FAP — Faithful Autonomous Progress

Why a new metric

Every AI tool ships with a number. Most of those numbers are fabricated — a model quality score, a "judgment score," an accuracy percentage measured on a synthetic eval set. They mean nothing about what actually happened in your codebase.

FAP is different. It falls straight out of the loop's own state. You can verify every component yourself: count the steps in your plan, check which ones have verified test runs, count how many times the loop paged you. The math is trivial. The fabrication surface is zero.

This replaces every fabricated "judgment score" we previously published. The only number we report is the one the loop actually produced.

The five axes

Distance

plan steps completed ÷ total steps

Answers: how long did it run?

Fidelity

steps that passed verification ÷ steps done

Answers: how faithfully? (no drift/breakage)

Autonomy

blockers self-resolved ÷ blockers faced

Answers: did it need you?

Faithful Streak

longest unbroken run of verified steps with no ask

Answers: longest hands-off span

FAP (headline)

verified steps reached with zero human help ÷ total steps

Range 0–1. The product's job is to push this upward as the learned push-vs-ask judgment improves.

What high FAP looks like vs what it doesn't

Scenario	Distance	Fidelity	FAP	Verdict
12/15 steps, all verified, 0 asks	80%	100%	80%	Good — high distance + perfect fidelity
12/15 steps, all verified, 1 ask	80%	100%	73%	One ask cost 1 step of FAP credit
15/15 steps "done", 7 fail verification	100%	53%	53%	High distance, low fidelity — not faithful
15/15, all verified, 0 asks	100%	100%	100%	Dark factory — what we're building toward

The real receipt

The receipt below is real.
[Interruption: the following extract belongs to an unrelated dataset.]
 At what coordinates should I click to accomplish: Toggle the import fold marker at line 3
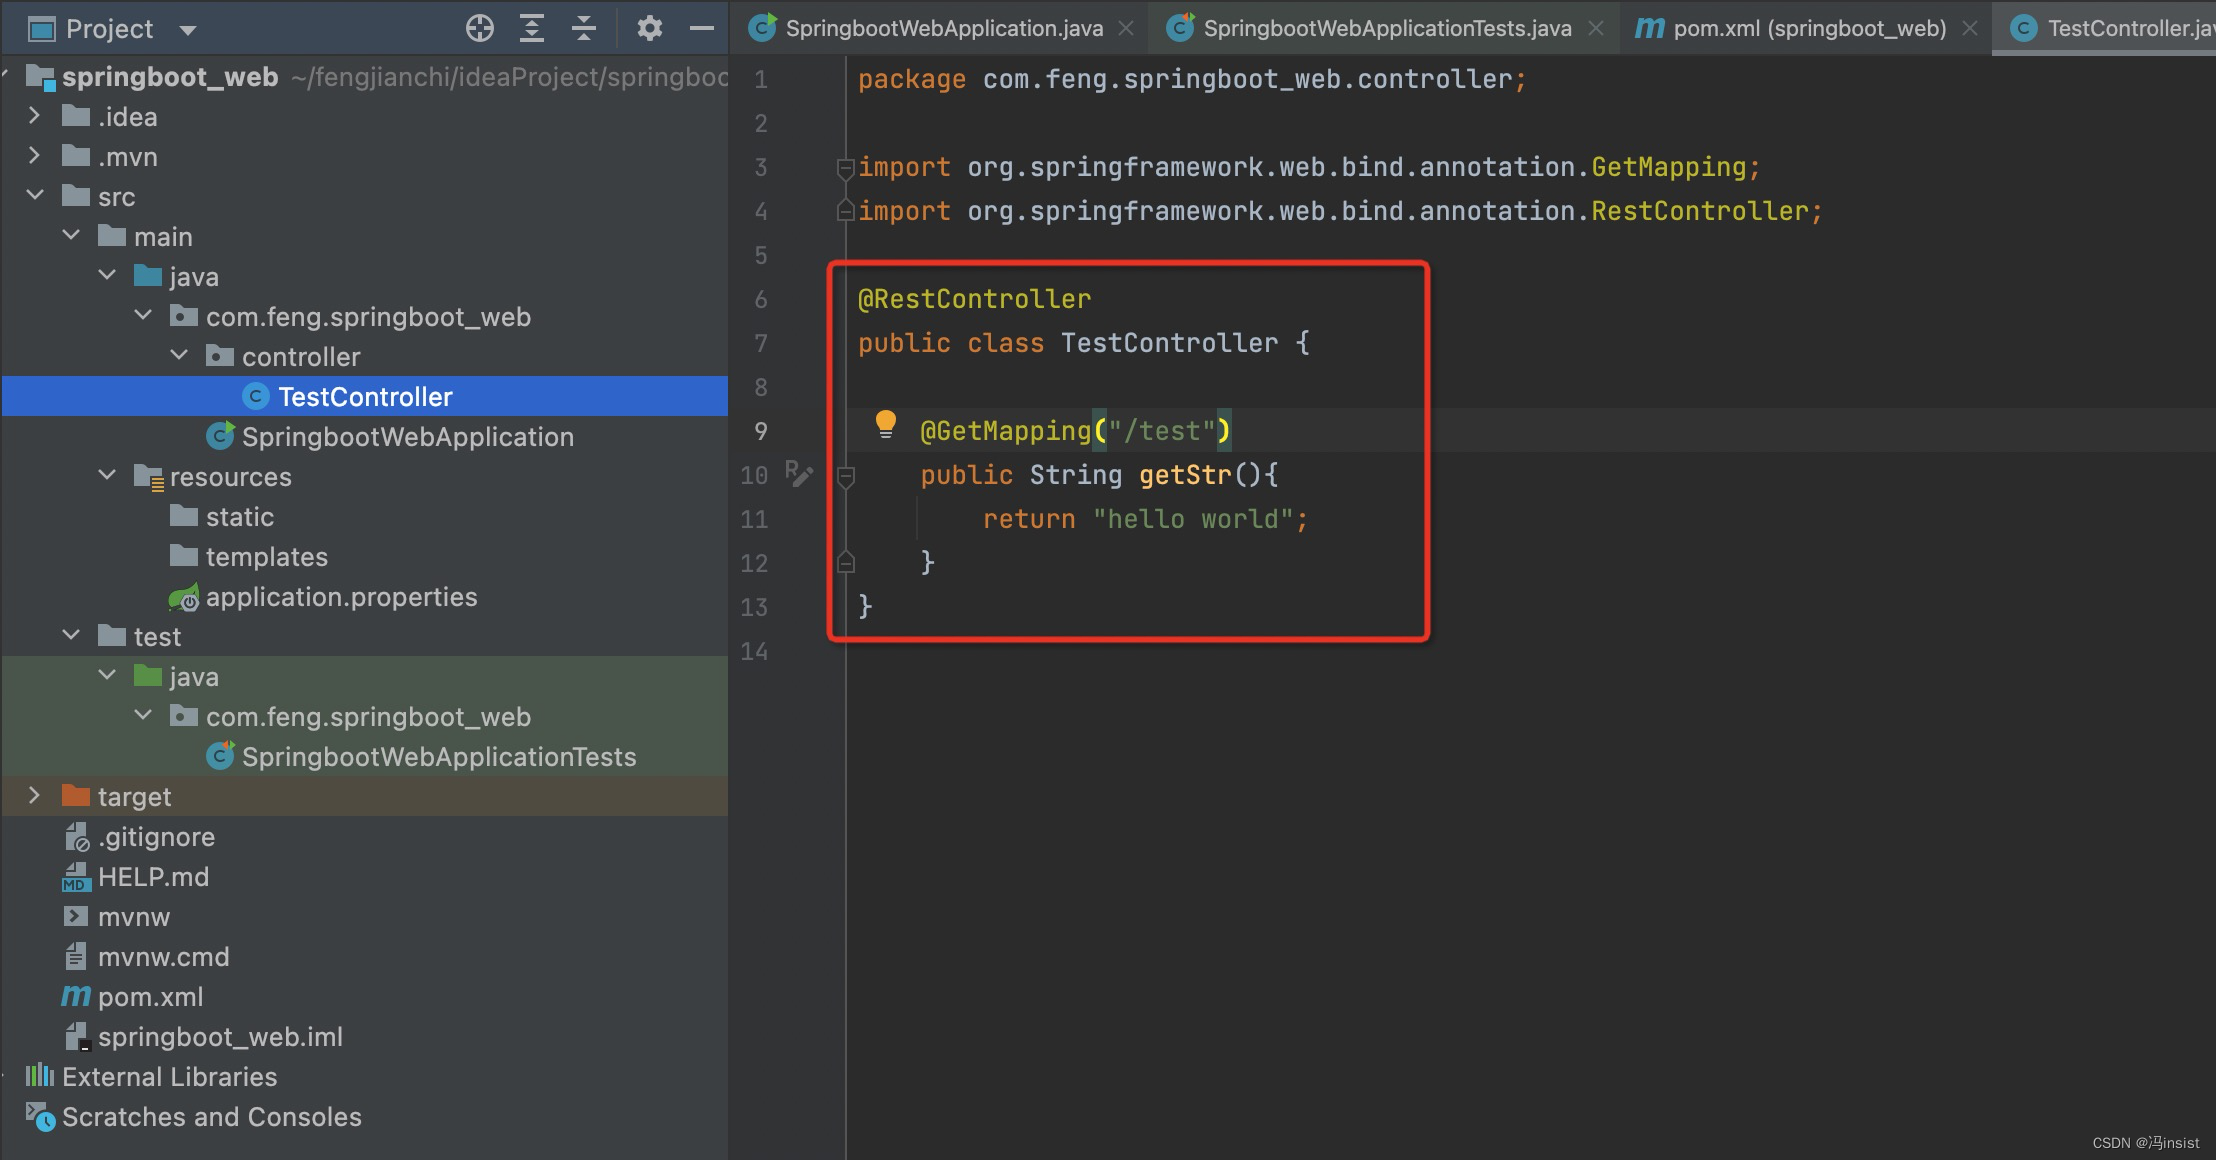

It was produced by running loop_driver receipt after the loop wrote a pytest suite for itself — a real claude -p run, real test subprocess, real verification gate. 19 tests pass on re-run independently.

SENTIGENT LOOP RECEIPT — Faithful Autonomous Progress across runs

────────────────────────────────────────────────────────────

loop FAP dist fid auto asks goal

loop_83cc8641 100% 100% 100% 100% 0 Write a pytest suite for loop_driver

────────────────────────────────────────────────────────────

1 loop · 1 completed · mean FAP 100% · paged you 0×

Honest scope

What this receipt proves:

✓ Real cross-session resume: the loop state was persisted atomically and picked up after session end.
✓ Per-step verify gate: a step was only marked done after the real test subprocess passed.
✓ Zero human asks: the loop self-resolved every blocker it encountered.
✓ Independent re-verification: 19 tests pass on a clean re-run after the session ended.

What we haven't proven yet: FAP compounding upward across many diverse runs as the learned push-vs-ask judgment improves. That's the frontier we're actively building. We will publish the data when we have it.

How FAP is computed

The receipt is generated by python -m sentigent.operator.loop_driver receipt. It reads the loop's own state file — the same file that drives resume — and aggregates across all recorded runs. Nothing is inferred from model outputs; every data point is a logged event (step started, step verified, blocker raised, human paged).

The formula

distance = steps_done / total_steps

fidelity = steps_verified / steps_done

autonomy = blockers_resolved / blockers_faced

FAP = steps_verified_with_zero_asks / total_steps

The product goal

The product's job is to push FAP and the faithful streak upward over time — as the loop runs more plans, the CloneResolver's learned push-vs-ask thresholds improve, meaning fewer unnecessary asks, fewer cliff-drives, and longer unbroken verified streaks. FAP is the measure of whether that's actually happening. No synthetic eval set. No held-out benchmark. Just: did the loop do the work, verify it, and not need you?